REQUIRED WORK = Return each line of the listing below that contains the word "what".

GIVEN INFORMATION =

▬▬▬

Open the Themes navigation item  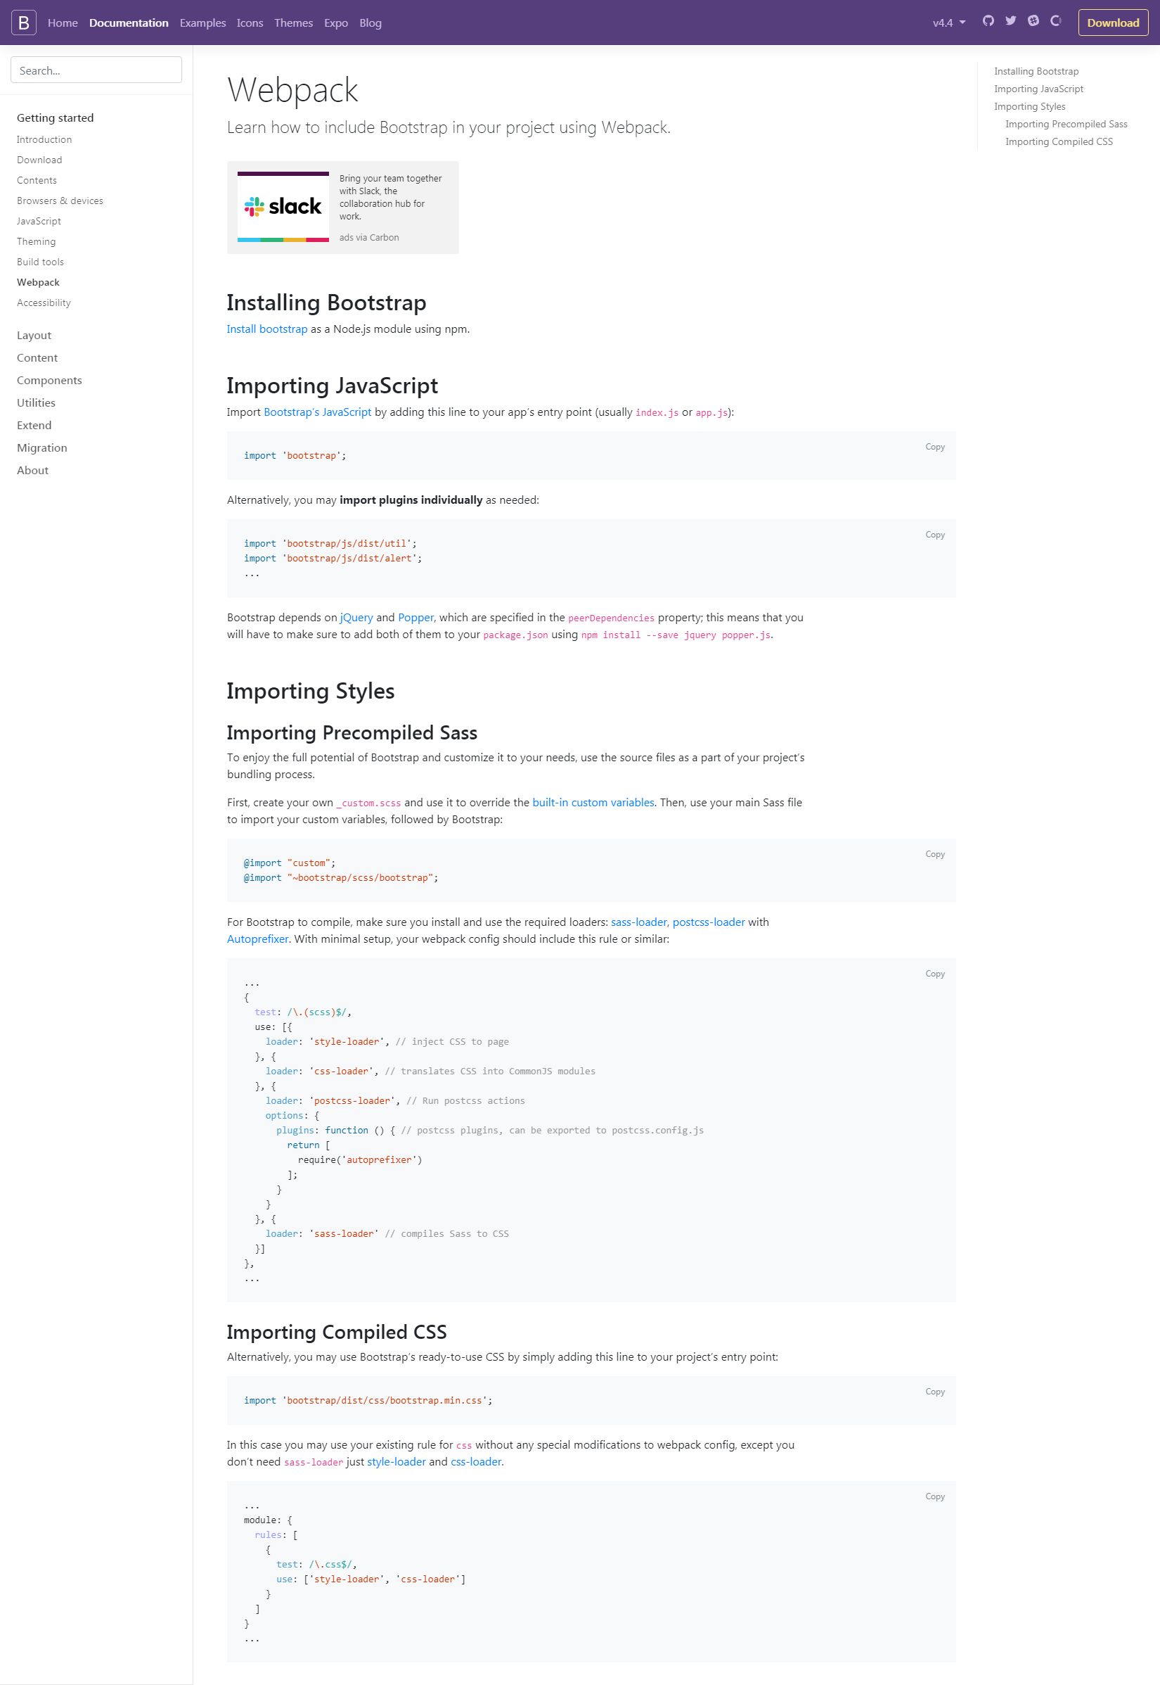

▬▬▬

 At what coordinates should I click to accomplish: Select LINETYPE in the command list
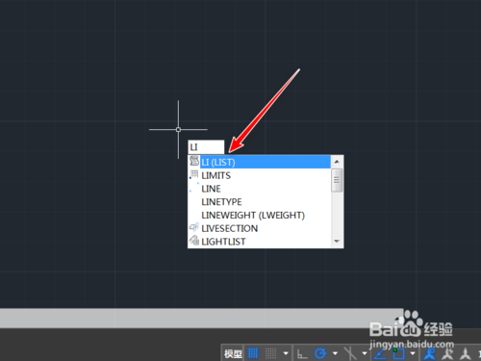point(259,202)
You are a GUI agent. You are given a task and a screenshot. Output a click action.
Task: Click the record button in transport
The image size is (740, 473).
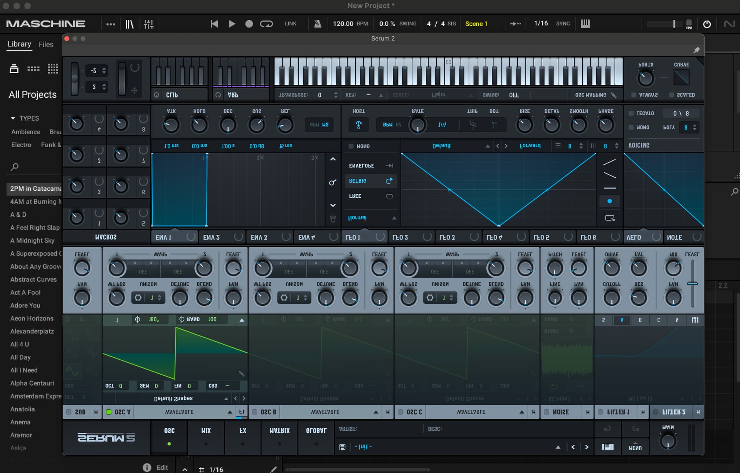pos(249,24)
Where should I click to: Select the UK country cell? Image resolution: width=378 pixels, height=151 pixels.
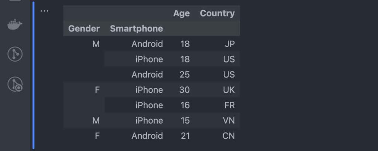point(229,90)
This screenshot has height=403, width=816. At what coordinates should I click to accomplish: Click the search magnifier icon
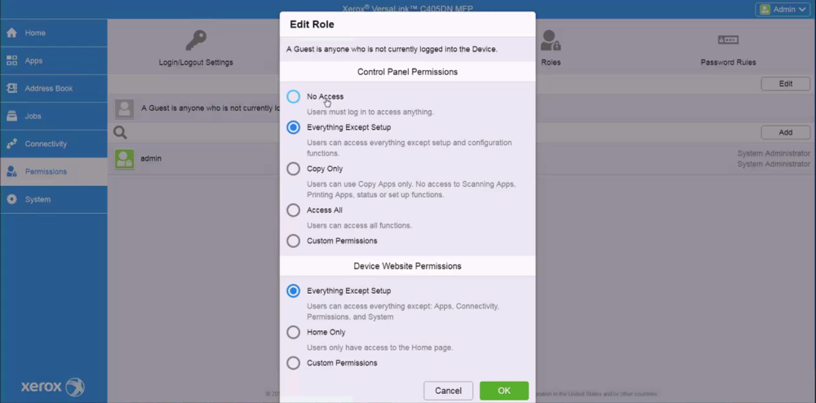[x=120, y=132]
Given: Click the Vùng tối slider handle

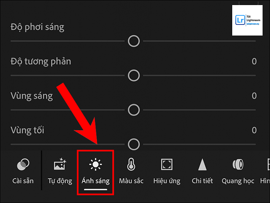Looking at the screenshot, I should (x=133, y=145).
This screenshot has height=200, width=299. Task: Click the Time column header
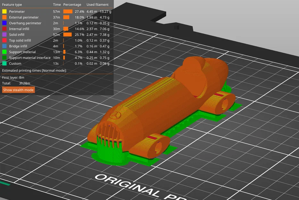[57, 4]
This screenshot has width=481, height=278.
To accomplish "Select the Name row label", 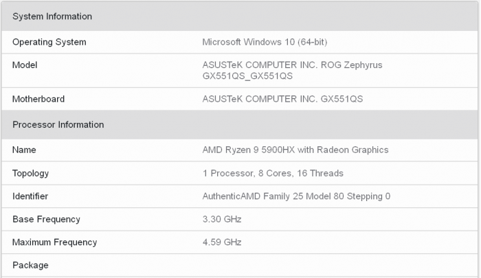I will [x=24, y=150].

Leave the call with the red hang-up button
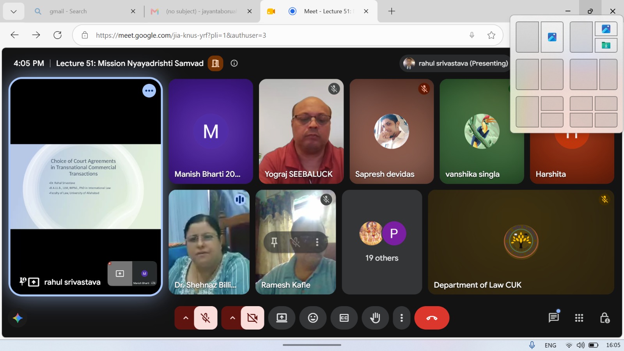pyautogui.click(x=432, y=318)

▬▬▬

RESPONSE FOR THIS EXERCISE =
 At what coordinates should I click to accomplish: Select LINETYPE in the command list
This screenshot has height=403, width=816. At what coordinates should I click to accomplish: Click the search magnifier icon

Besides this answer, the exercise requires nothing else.